**Exercise task 1:** Rescale the listing from the line containing "How do I perform: Select" through the end of the listing, both ends included. Reproduce those lines with their requests, multiply every coordinate in the answers by 2.15, and round each result to a whole number, with halves rounded up.

**Quoted text:**
=====

YA is definitely the most versatile genre IMO

*Kate M.
It also feels like YA fandom is becoming mainstream. Something marketable. Publishers are now hosting their own online communities for teen readers (I Read YA, Epic Reads, Riveted, Underlined, etc). They are creating content to draw readers in and create spaces for them to geek out about their favorite authors and books. I read articles about YA brands, marketing and content strategies and I am reminded this is a professional industry. They are in the unique position that their consumers are also fans (no one is a “fan” of their laundry detergent, Tide doesn’t have to worry about nurturing a fan community) and they are now thinking strategically about how they build those communities.

Robin D.
YA is definitely the most versatile genre IMO

Kirsten
And Tessa, I definitely know what you are talking about with YA grabbing you and pulling you until the last page. I have a stack of them by my bed, and I’m certainly not a teenager any more!

Aizaka
I agree with that view of it, Tessa. It’s fun to seemingly become the character.

Hanzozo
My favorite part of the YA genre is finding those hidden books that aren’t well known but have superb writing. One such is The Girl Who could fly

farah
What’s your opinion on young people putting up their work on ao3? Have you read any of it?

Kirsten
Kate, what drew you to working in your field? What was your background like?

*Kate M.
I love telling this story about how I came to be a librarian…because I believe it all leads back to sailor moon.

I grew up in a small(ish) town in Iowa (I say -ish because it is not small by Iowa standards, but for those of you in big cities it would have seemed tiny). I loved Sailor Moon…let me emphasize that, I LOVED Sailor Moon. It was broadcast on TV by DiC when I was a tween. I found out it was a comic (I loved Marvel comics too) and I became obsessed with finding the comics. I was lucky enough to have a comic shop in town (not that I could afford it, so I was the kid who hung out in the back and read all the books without buying them…sorry guys!). There was exactly one other person in my hometown who liked Sailor Moon, so of course we became best friends. But two people just wasn’t much of a community.

Robin D.

=====

**Data records:**

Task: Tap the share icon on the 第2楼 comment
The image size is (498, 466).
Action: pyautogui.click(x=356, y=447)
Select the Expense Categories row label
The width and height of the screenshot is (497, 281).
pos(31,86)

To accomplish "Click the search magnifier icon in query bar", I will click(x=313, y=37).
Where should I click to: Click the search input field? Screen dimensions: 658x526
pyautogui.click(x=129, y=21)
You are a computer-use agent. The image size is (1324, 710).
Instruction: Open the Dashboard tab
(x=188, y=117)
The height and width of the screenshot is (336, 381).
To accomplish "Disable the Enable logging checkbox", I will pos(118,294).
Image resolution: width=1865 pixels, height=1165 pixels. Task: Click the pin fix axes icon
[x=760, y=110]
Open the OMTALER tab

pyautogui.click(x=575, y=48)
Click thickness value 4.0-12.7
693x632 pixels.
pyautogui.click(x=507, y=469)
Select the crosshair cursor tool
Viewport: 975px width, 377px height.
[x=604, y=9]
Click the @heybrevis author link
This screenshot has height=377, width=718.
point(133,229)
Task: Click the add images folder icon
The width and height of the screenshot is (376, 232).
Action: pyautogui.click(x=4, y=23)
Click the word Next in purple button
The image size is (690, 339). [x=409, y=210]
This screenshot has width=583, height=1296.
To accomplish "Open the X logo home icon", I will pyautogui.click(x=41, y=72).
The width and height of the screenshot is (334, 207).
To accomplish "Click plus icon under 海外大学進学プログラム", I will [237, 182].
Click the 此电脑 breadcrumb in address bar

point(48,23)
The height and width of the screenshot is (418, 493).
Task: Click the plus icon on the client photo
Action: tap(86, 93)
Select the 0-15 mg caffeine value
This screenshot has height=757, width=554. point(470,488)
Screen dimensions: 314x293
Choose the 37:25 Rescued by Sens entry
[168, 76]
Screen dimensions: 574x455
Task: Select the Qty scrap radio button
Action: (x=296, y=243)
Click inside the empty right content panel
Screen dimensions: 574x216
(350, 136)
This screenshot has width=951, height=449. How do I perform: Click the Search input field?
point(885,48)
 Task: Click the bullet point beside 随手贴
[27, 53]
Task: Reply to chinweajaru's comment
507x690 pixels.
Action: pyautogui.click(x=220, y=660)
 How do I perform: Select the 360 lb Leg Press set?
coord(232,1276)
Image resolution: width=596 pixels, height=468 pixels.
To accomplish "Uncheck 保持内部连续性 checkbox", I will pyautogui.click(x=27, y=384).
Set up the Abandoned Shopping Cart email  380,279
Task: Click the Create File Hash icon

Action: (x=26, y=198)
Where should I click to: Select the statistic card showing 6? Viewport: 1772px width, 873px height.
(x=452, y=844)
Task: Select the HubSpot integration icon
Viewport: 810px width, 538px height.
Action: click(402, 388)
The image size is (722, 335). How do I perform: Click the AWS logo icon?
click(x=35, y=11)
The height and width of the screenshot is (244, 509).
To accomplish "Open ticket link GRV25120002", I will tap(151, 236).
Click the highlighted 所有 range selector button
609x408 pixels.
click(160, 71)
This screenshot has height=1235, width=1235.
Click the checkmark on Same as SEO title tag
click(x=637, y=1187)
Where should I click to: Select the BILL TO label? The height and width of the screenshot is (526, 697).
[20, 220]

=====

**Exercise task 2:** In the discussion about YA fandom, which state does Kate M. say she grew up in?

**Task solution 1:**
 How do I perform: Select the 360 lb Leg Press set?
coord(499,2743)
Image resolution: width=596 pixels, height=468 pixels.
To accomplish "Uncheck 保持内部连续性 checkbox", I will pyautogui.click(x=58, y=826).
Set up the Abandoned Shopping Cart email  817,600
Task: Click the Create File Hash icon

Action: (x=56, y=426)
Where should I click to: Select the statistic card showing 6? Viewport: 1772px width, 873px height.
(x=972, y=1815)
Task: Select the HubSpot integration icon
Viewport: 810px width, 538px height.
Action: click(864, 834)
The image size is (722, 335). How do I perform: Click the AWS logo icon?
click(x=75, y=24)
The height and width of the screenshot is (244, 509).
To accomplish "Open ticket link GRV25120002", I will tap(325, 507).
Click the highlighted 所有 range selector button
609x408 pixels.
click(344, 153)
This screenshot has height=1235, width=1235.
Click the checkmark on Same as SEO title tag
click(x=1370, y=2552)
Where should I click to: Select the BILL TO label? The height and width of the screenshot is (526, 697).
[43, 473]

**Task solution 2:** Iowa